Lorraine McCoulough-Fry (née Dodd)

Personal information
- Nationality: Australia
- Born: 6 September 1944 Subiaco, Western Australia
- Died: 26 November 2004 (aged 60)

Medal record
Swimming
Paralympic Games
| Gold medal – first place | 1968 Tel Aviv | Women's 25 m Breaststroke Class 2 Complete |
| Gold medal – first place | 1968 Tel Aviv | Women's 25 m Backstroke Class 2 Complete |
| Gold medal – first place | 1968 Tel Aviv | Women's 25 m Freestyle Class 2 Complete |
Athletics
Paralympic Games
| Silver medal – second place | 1968 Tel Aviv | Women's Slalom A |
| Bronze medal – third place | 1968 Tel Aviv | Women's Novices 60 m Wheelchair Dash A |

= Lorraine Dodd =

Australian Paralympic swimmer, athlete and table tennis player

Lorraine McCoulough-Fry (née Dodd) (6 September 1944 – 26 November 2004) was an Australian Paralympic swimmer, athlete and table tennis player.

==Personal==

Dodd was born in the Perth suburb of Subiaco on 6 September 1944, as the youngest of five children. She became a paraplegic at the age of 13 after contracting transverse myelitis, which confined her to a wheelchair. After contracting the disease, she undertook rehabilitation which included archery and swimming at the Royal Perth Hospital Shenton Park Annexe. This was the start of her sporting career. After treatment at the hospital, she returned to school at Mount Lawley High School and then passed the Junior Examination at the University of Western Australia. in 1966, she met Ian McCoulough-Fry after he was admitted to the Shenton Park annex of Royal Perth Hospital after an accident in a bakery where he was working . She married him in 1970 and he died in 1989. They adopted a son, Matthew. She worked for 25 years in the office of Koondoola Special School, now known as Burbridge School. She was involved with disability issues with the Public Transport Authority and assisted community groups such as Wheelchair Sports WA, the Abilympics, and Business and Professional Women. She died on 26 November 2004.

==Career==
Dodd competed at the 1962 Commonwealth Paraplegic Games in Perth winning seven gold and two silver medals. For her performances at the Games, she was awarded the Ben Richter Award for the person to have made the best effort to rehabilitate themselves. She worked as an honorary assistant secretary to the Games Organising Committee. After the Games, she was employed as a shorthand typist at the University Department of Medicine at Royal Perth Hospital.
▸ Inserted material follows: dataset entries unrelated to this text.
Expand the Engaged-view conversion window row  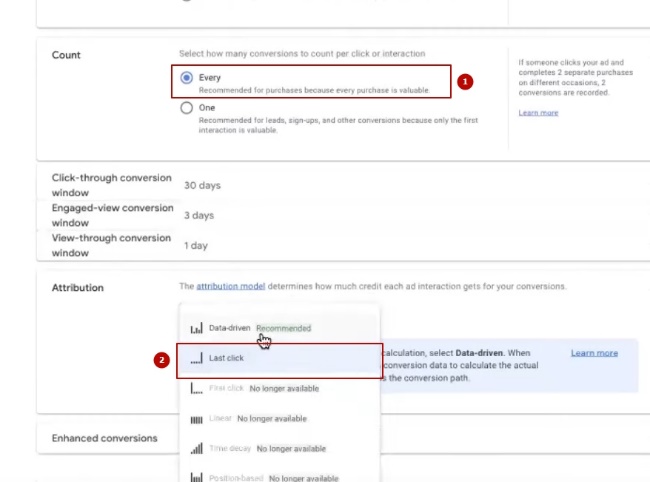pos(112,215)
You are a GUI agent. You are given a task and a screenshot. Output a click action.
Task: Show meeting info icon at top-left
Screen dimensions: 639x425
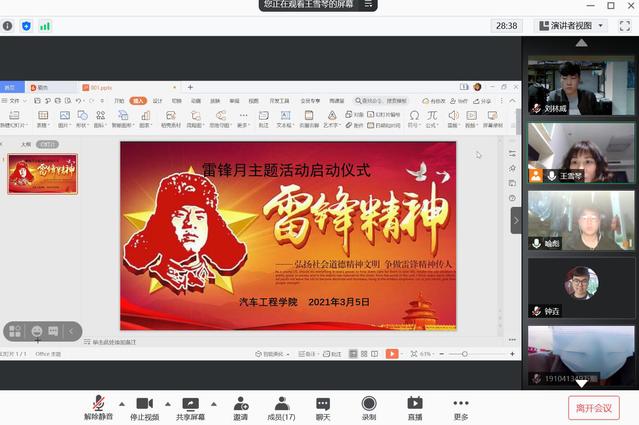click(8, 25)
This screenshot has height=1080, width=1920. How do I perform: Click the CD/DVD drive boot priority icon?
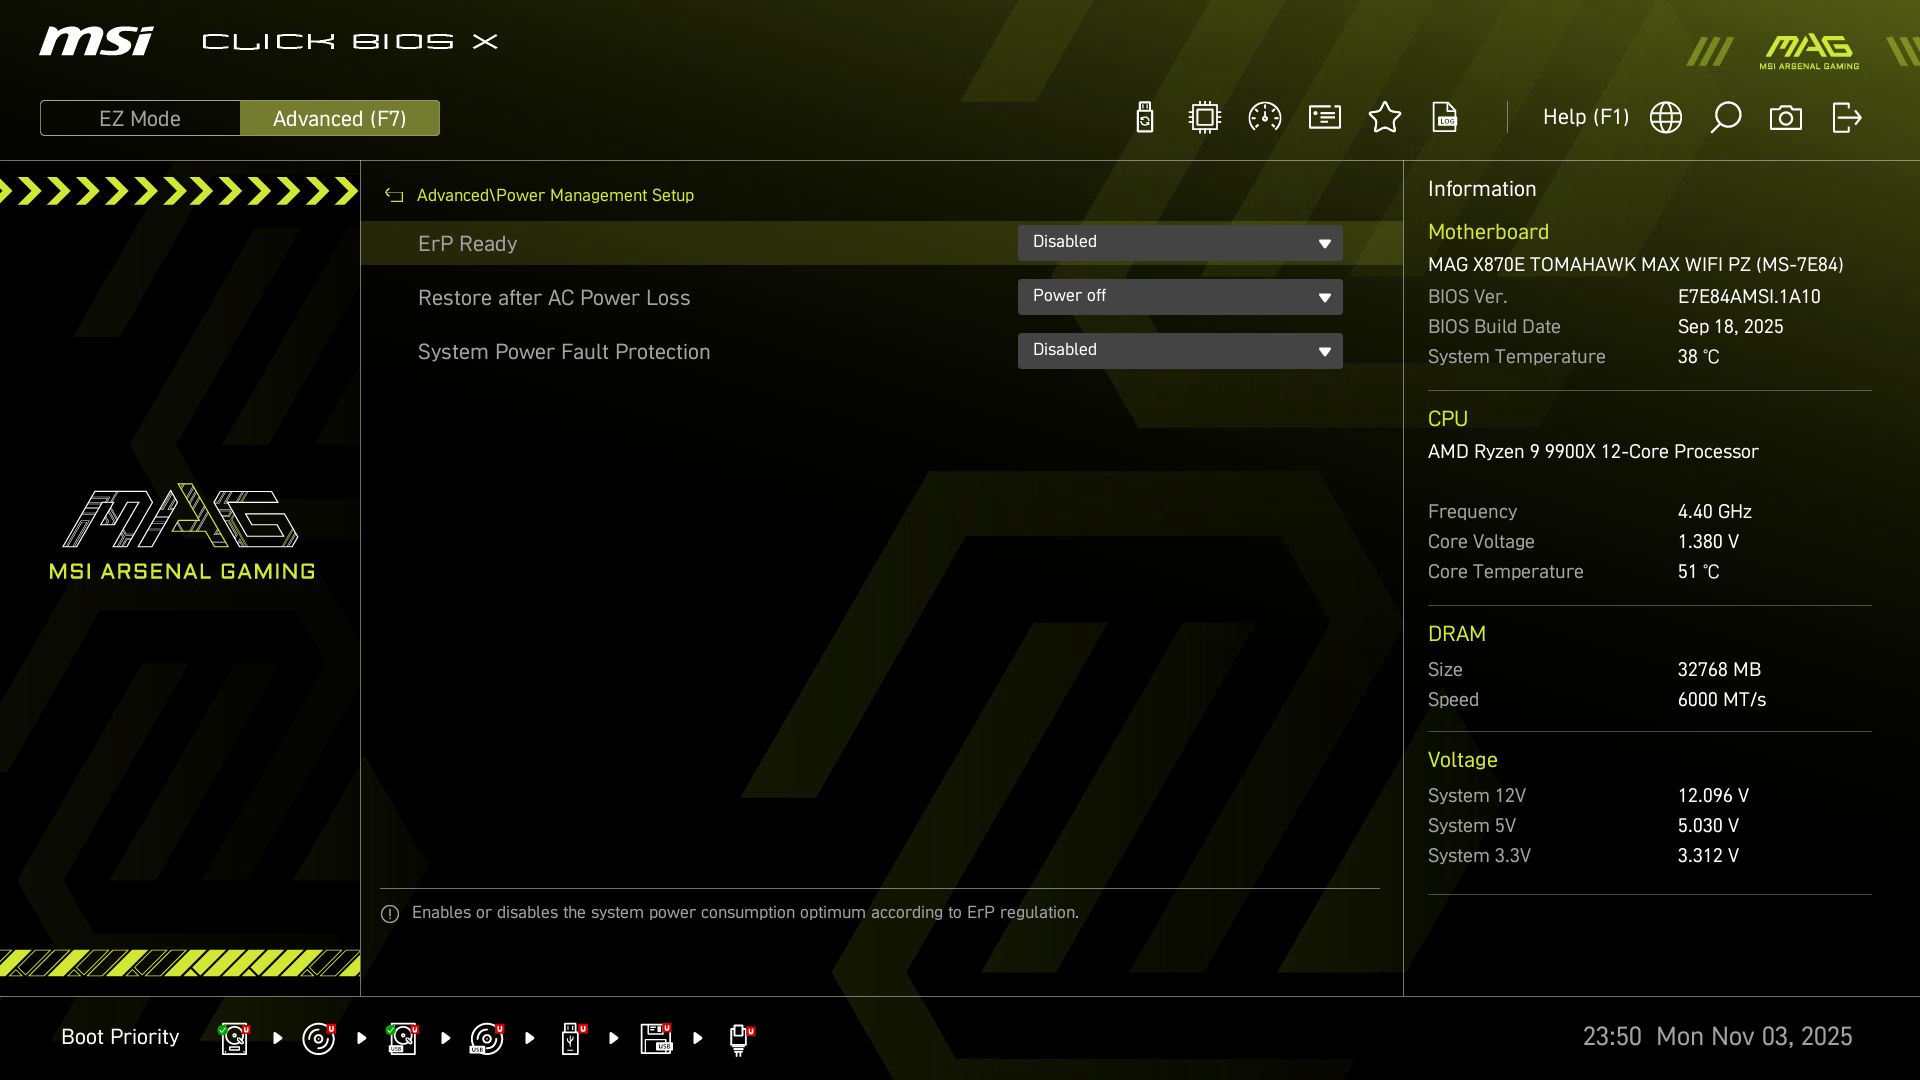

She did not compete at the 1964 Tokyo Games due to health problems. At the 1966 Commonwealth Paraplegic Games in Kingston, Jamaica, she won six gold medals: three in swimming in freestyle, backstroke and breaststroke and three in athletics in the javelin, discus and club throw, and two bronze medals in shot put and slalom events. At the 1968 Tel Aviv Games, she won three gold medals and broke world records in the Women's 25 m Backstroke class 2 complete, Women's 25 m Breaststroke class 2 complete, and Women's 25 m Freestyle class 2 complete events, a silver medal in the Women's Slalom A event, and a bronze medal in the Women's Novices 60 m Wheelchair Dash A event. She also competed in the Women's Singles B – event in table tennis. Injury forced her to withdraw from the 1970 Commonwealth Paraplegic Games in Edinburgh, and she retired from competition in that year because she could not train after spinal surgery. "She was coached by Tony Howson."

==Recognition==

- 1996 – inducted into the Western Australian Hall of Champions.
- 2009 – inducted into the Swimming Western Australia Hall of Fame.